--- START OF RECORDS ---

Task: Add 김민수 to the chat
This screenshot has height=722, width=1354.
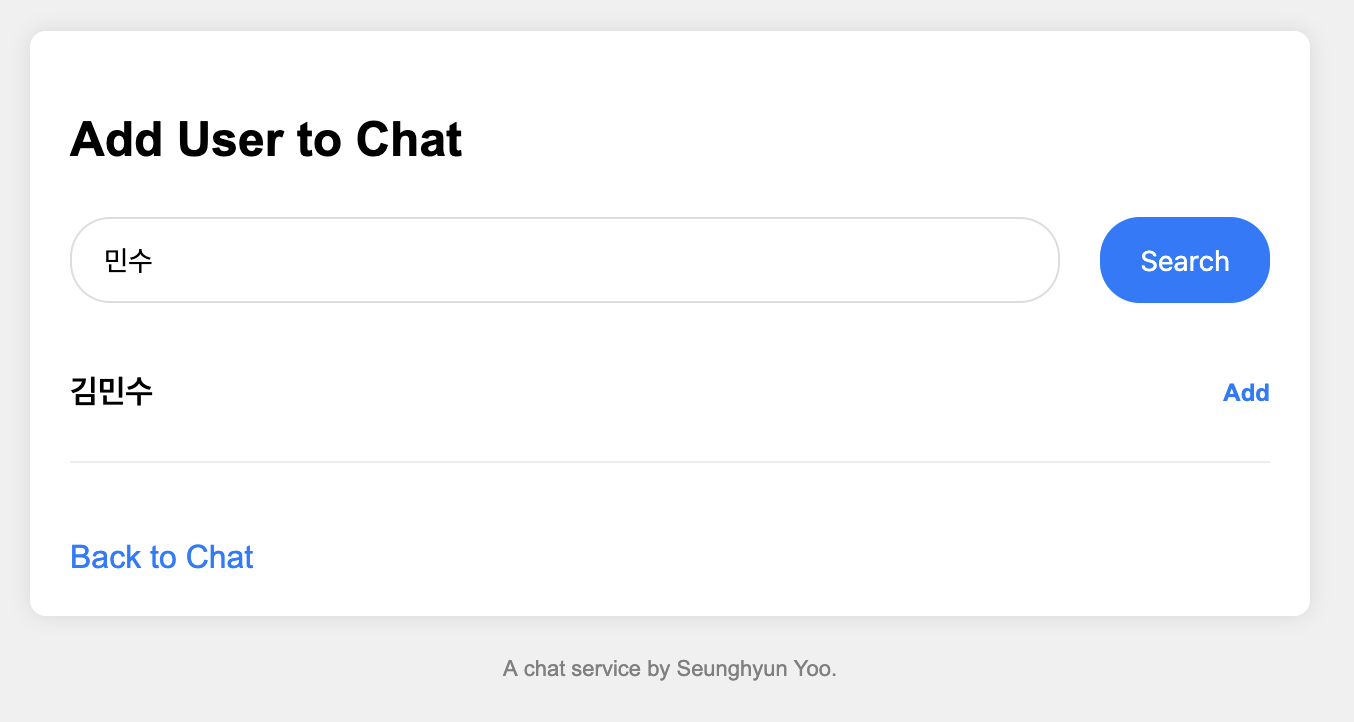Action: coord(1245,393)
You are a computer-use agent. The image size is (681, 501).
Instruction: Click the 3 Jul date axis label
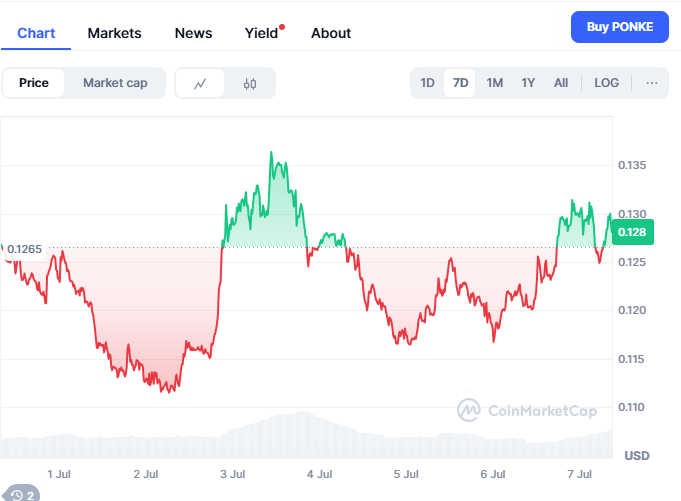coord(233,473)
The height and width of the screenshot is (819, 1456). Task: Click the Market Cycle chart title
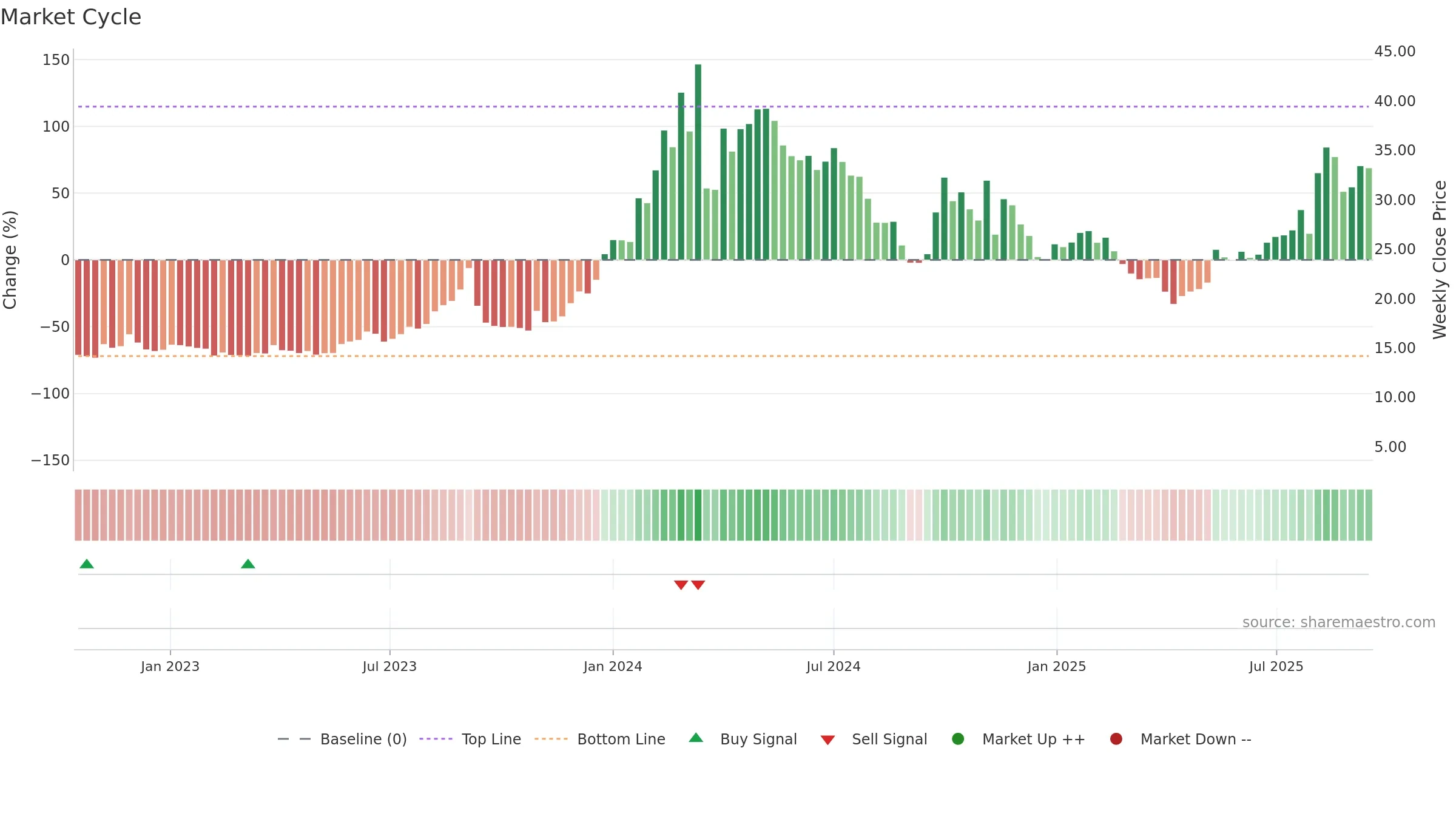(x=71, y=17)
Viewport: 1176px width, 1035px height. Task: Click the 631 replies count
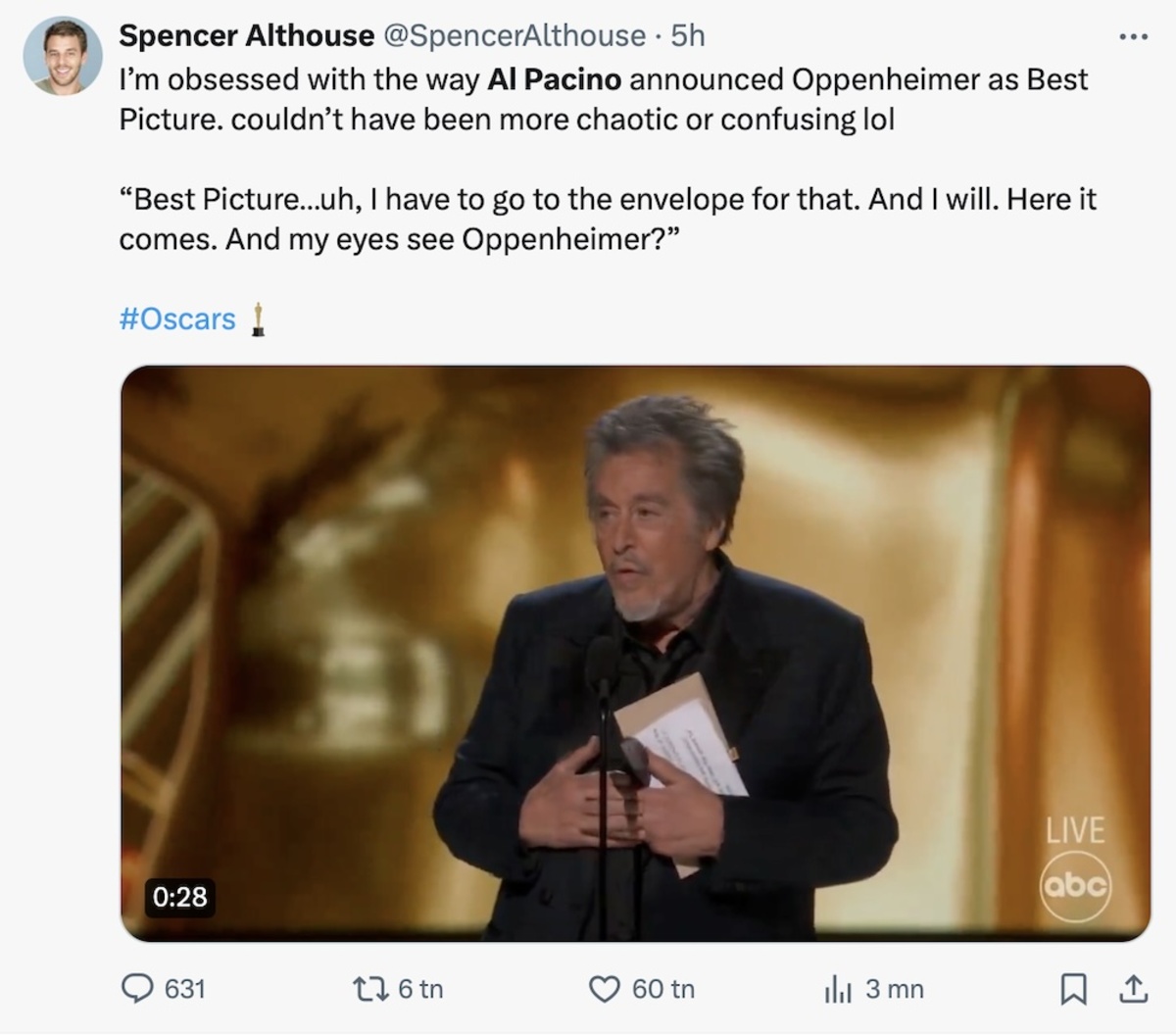point(184,989)
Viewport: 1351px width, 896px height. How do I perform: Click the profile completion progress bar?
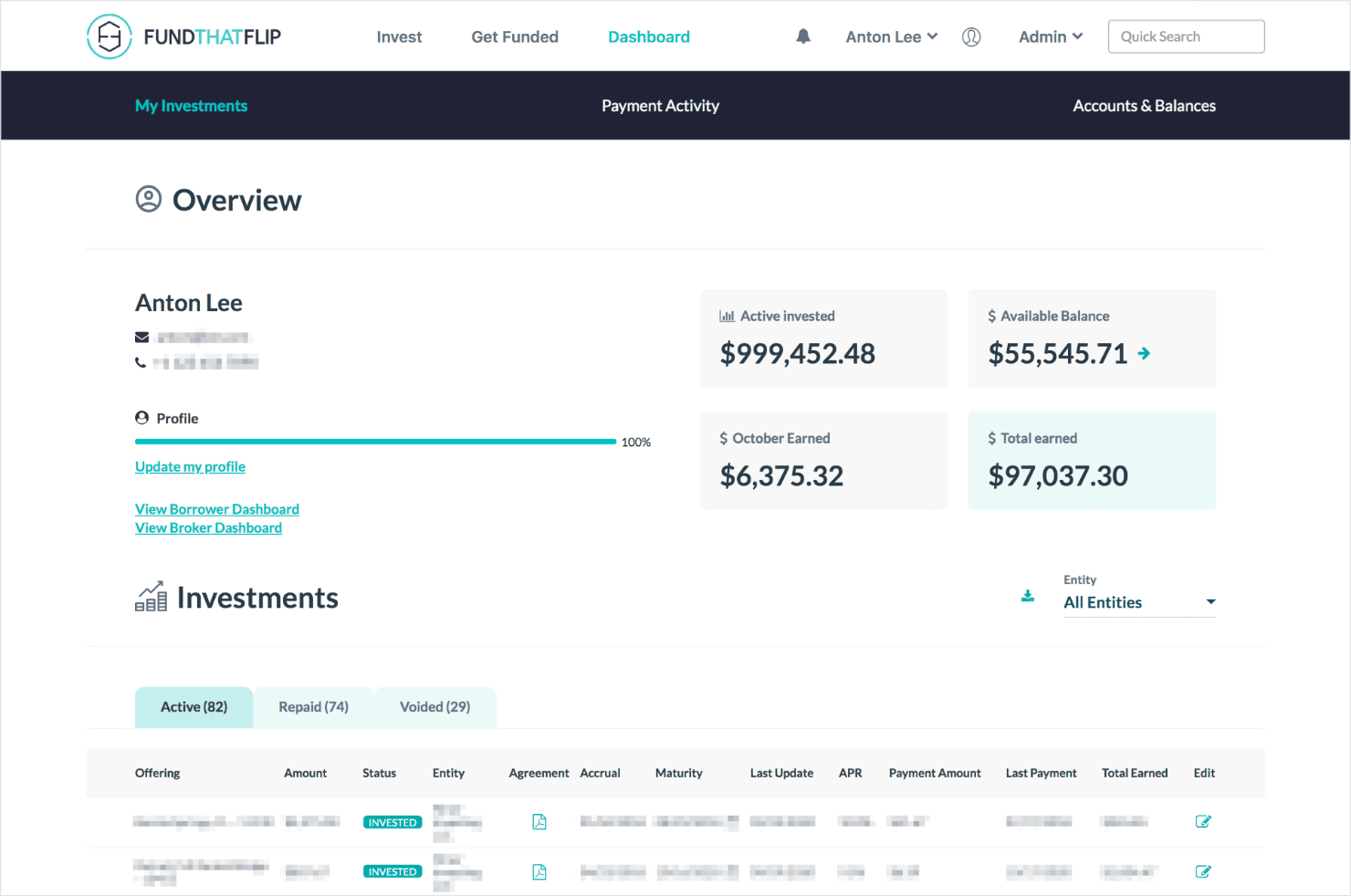(x=375, y=442)
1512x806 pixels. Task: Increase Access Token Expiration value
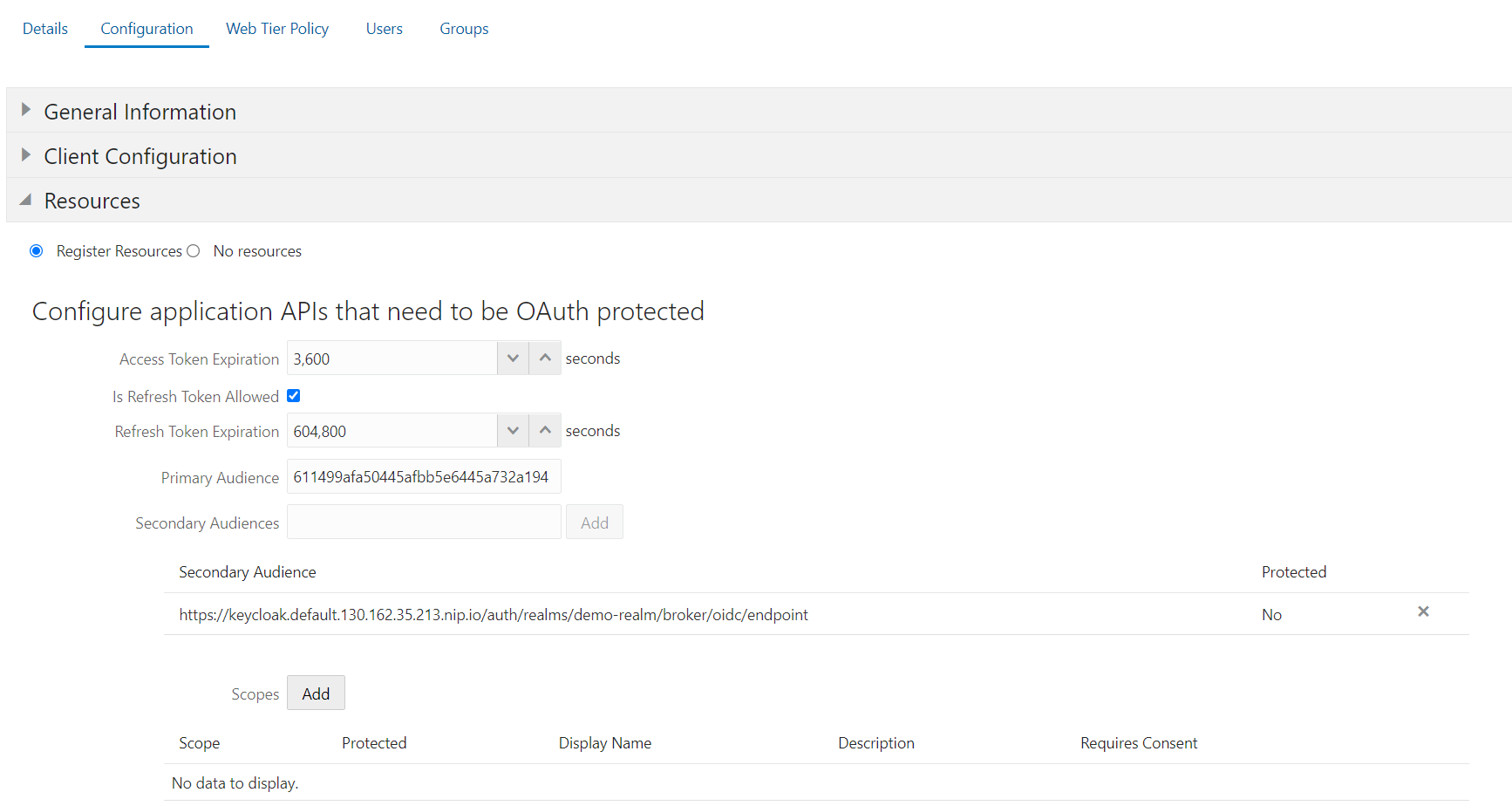pos(545,359)
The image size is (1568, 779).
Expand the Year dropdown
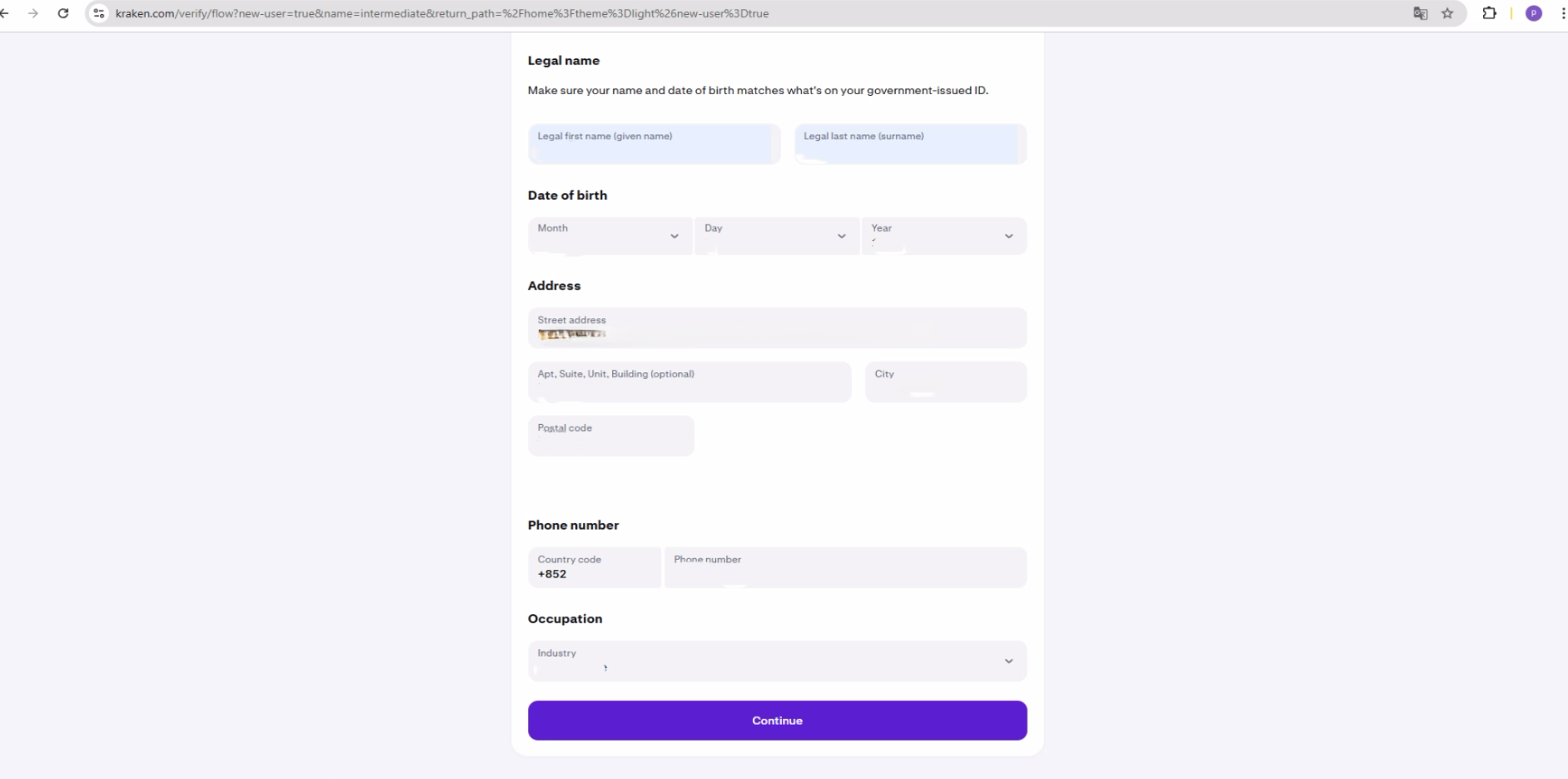pos(943,236)
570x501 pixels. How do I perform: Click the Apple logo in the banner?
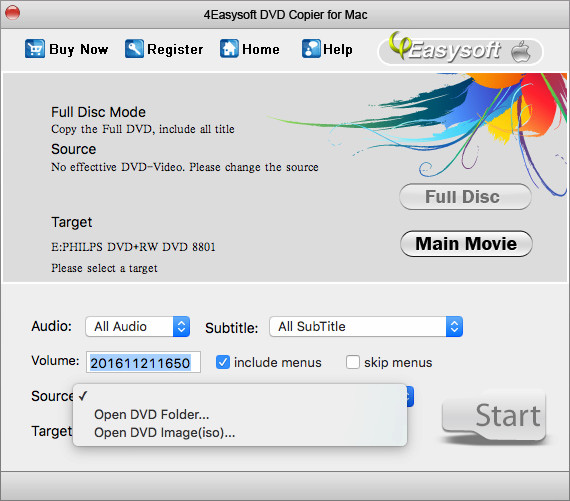point(521,51)
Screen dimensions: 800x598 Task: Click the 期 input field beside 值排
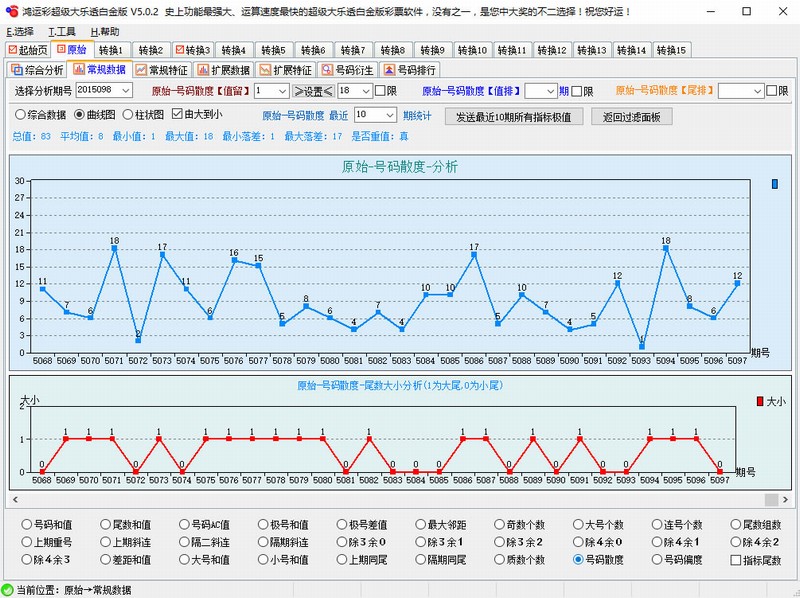(x=540, y=91)
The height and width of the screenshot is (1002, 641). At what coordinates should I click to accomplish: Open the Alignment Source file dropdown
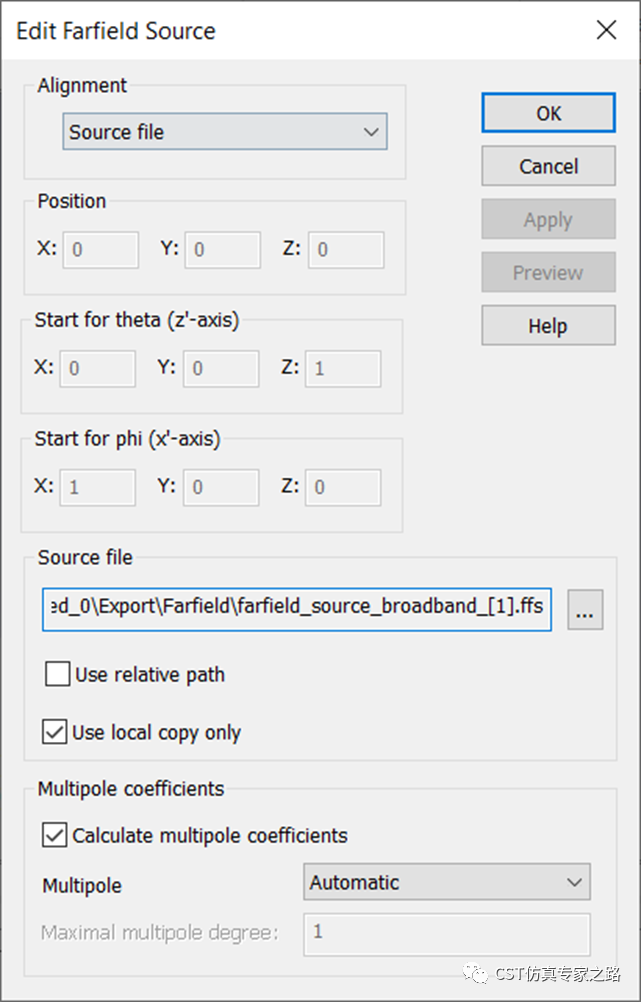[x=225, y=132]
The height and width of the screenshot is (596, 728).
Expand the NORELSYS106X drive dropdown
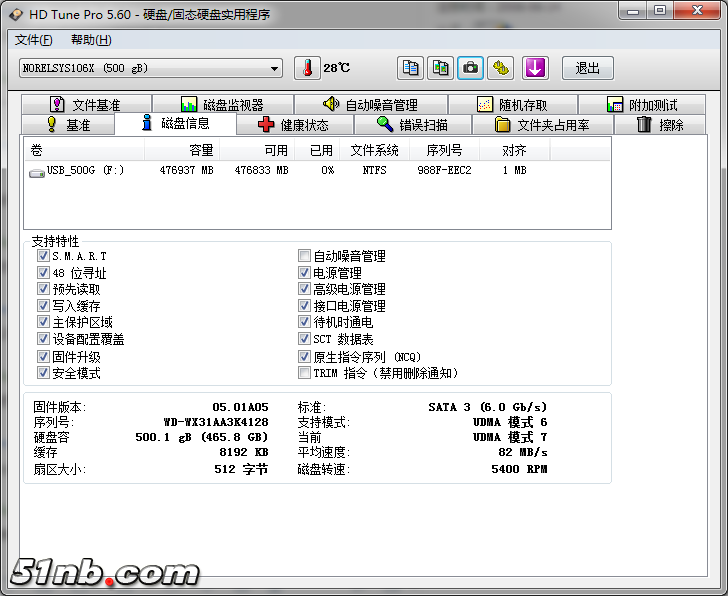pos(274,68)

--- END OF RECORDS ---

> [YOUR GOAL] Rewrite all of the entries above, replacing every occurrence of "dropdown" with "menu" and changing nothing else. Omit the pictures from your output.

> [RESULT OF THIS EXERCISE]
Task: Add 김민수 to the chat
This screenshot has height=722, width=1354.
Action: coord(1245,393)
You are a computer-use agent. The image size is (681, 501).
Instruction: Click the 3 Jul date axis label
coord(233,473)
The height and width of the screenshot is (819, 1456). Task: Click the Market Cycle chart title
(x=71, y=17)
Viewport: 1176px width, 1035px height. Task: Click the 631 replies count
point(184,989)
Viewport: 1351px width, 896px height. How do I perform: Click the profile completion progress bar?
(x=375, y=442)
1512x806 pixels. Task: Increase Access Token Expiration value
pos(545,359)
The image size is (1568, 779).
Expand the Year menu
pos(943,236)
570x501 pixels. How do I perform: Click the Apple logo in the banner?
point(521,51)
Screen dimensions: 800x598 Task: Click the 期 input field beside 值排
(x=540, y=91)
The height and width of the screenshot is (1002, 641). At what coordinates should I click to accomplish: Open the Alignment Source file menu
[x=225, y=132]
The height and width of the screenshot is (596, 728).
Expand the NORELSYS106X drive menu
pos(274,68)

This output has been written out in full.